Even as wholesale price inflation (WPI) may have surged to 4-year high of 5.77 percent in June, the pressure on prices may continue to remain higher in the coming days as well. The pressure on inflation is likely to continue, driven by global crude oil prices staying at high levels. Further, unfavorable weather conditions and the resultant impact on agriculture output could also push up price levels, CARE Ratings said. “However, the growth in inflation in the coming months is less likely to rise significantly given the favorable base effect. We expect the WPI inflation to moderate to nearly 5% in the coming two months. Thereafter it is likely to decline further and average 4% for the fiscal year as a whole,” CARE Ratings said.
The wholesale price inflation (WPI) surged to more than 4-year high of 5.77 per cent in June pushed by increasing prices of vegetables and fuel items. The WPI based inflation stood at 4.43 per cent in May and 0.90 per cent in June last year, as per the government data released today.
Since December 2013, inflation is at its highest level when it was at 5.9 per cent. CPI inflation, which the Reserve Bank of India (RBI) takes into account while formulating its monetary policy, had touched a 5-month high of 5 per cent in June. RBI targets to keep inflation at 4 percent, (+/- 2 percent). Any rise beyond this comfort zone will put pressure on the central bank to hike rates.
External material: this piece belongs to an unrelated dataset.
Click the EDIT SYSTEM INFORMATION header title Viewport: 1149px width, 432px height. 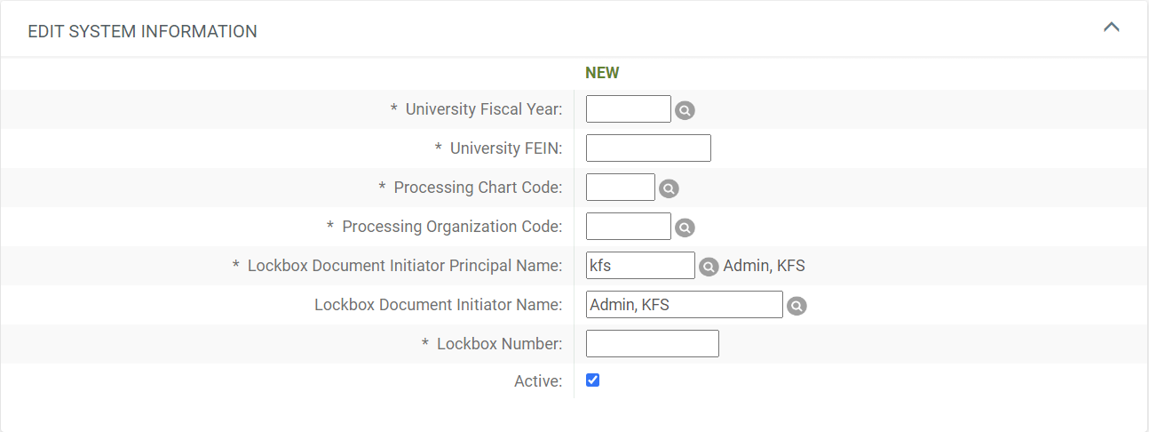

According to the latest WPI data, inflation in food articles stood at 1.80 percent in June, compared to 1.60 percent in the preceding month. Inflation in vegetables jumped to 8.12 percent last month, from 2.51 percent in the previous month.
Inflation in ‘fuel and power’ basket too rose sharply to 16.18 percent in June from 11.22 percent in May as prices of domestic fuel increased during the month in line with rising global crude oil rates.